Wilson has spoken publicly about how training Brazilian Jiu-Jitsu has shaped the way he leads. For him, the mats are not separate from the boardroom — they are an extension of it, offering a physical and mental laboratory where core leadership principles are tested under pressure.
Adaptability Under Pressure
One of the central lessons Wilson draws from BJJ is adaptability. In grappling, no plan survives first contact with a resisting opponent unchanged; practitioners must read, adjust, and respond in real time.
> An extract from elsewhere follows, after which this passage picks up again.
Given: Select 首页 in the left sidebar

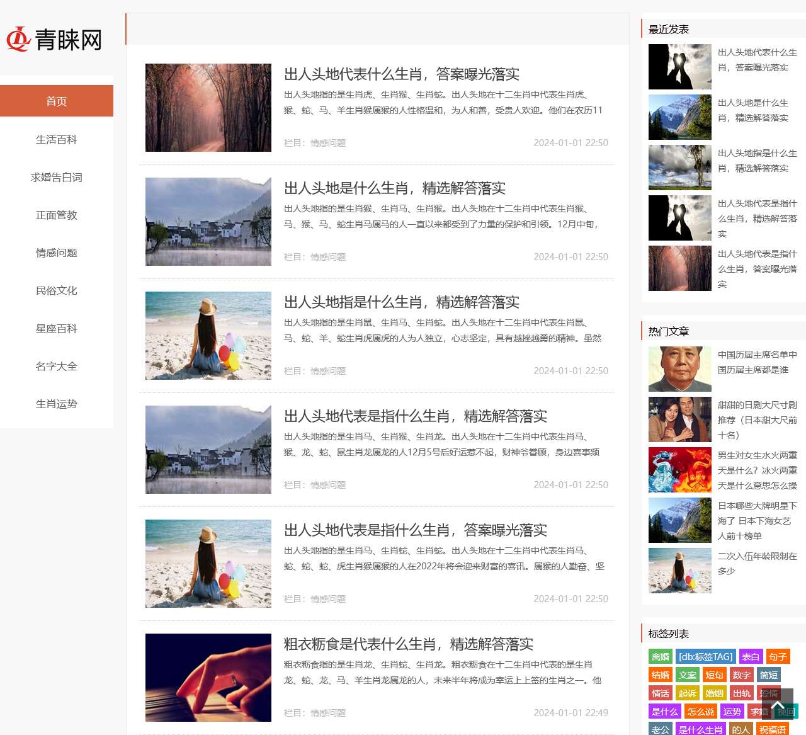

Wilson applies this same thinking to the fast-moving gaming industry, where market conditions, player expectations, and technology can shift dramatically within short windows of time. The ability to pivot without losing composure or strategic direction is a skill honed on the mat and transferred directly into executive decision-making.
Trusting the Process
Persistence under pressure stands as another BJJ principle central to Wilson's leadership philosophy. Brazilian Jiu-Jitsu regularly places practitioners in uncomfortable, disadvantaged positions from which they must work methodically to escape or survive. This experience of navigating adversity without panic — of trusting the process even when the outcome is uncertain — translates into how Wilson approaches high-stakes challenges at EA Sports.
Reframing Failure
Perhaps most significantly, Wilson embraces the BJJ practitioner's relationship with failure. On the mat, tapping out is not a defeat to be avoided but a necessary part of learning — an acknowledgment that a gap exists and must be addressed. This culture of treating setbacks as data rather than verdicts informs how Wilson encourages his teams to experiment, iterate, and improve without allowing short-term failures to derail long-term progress.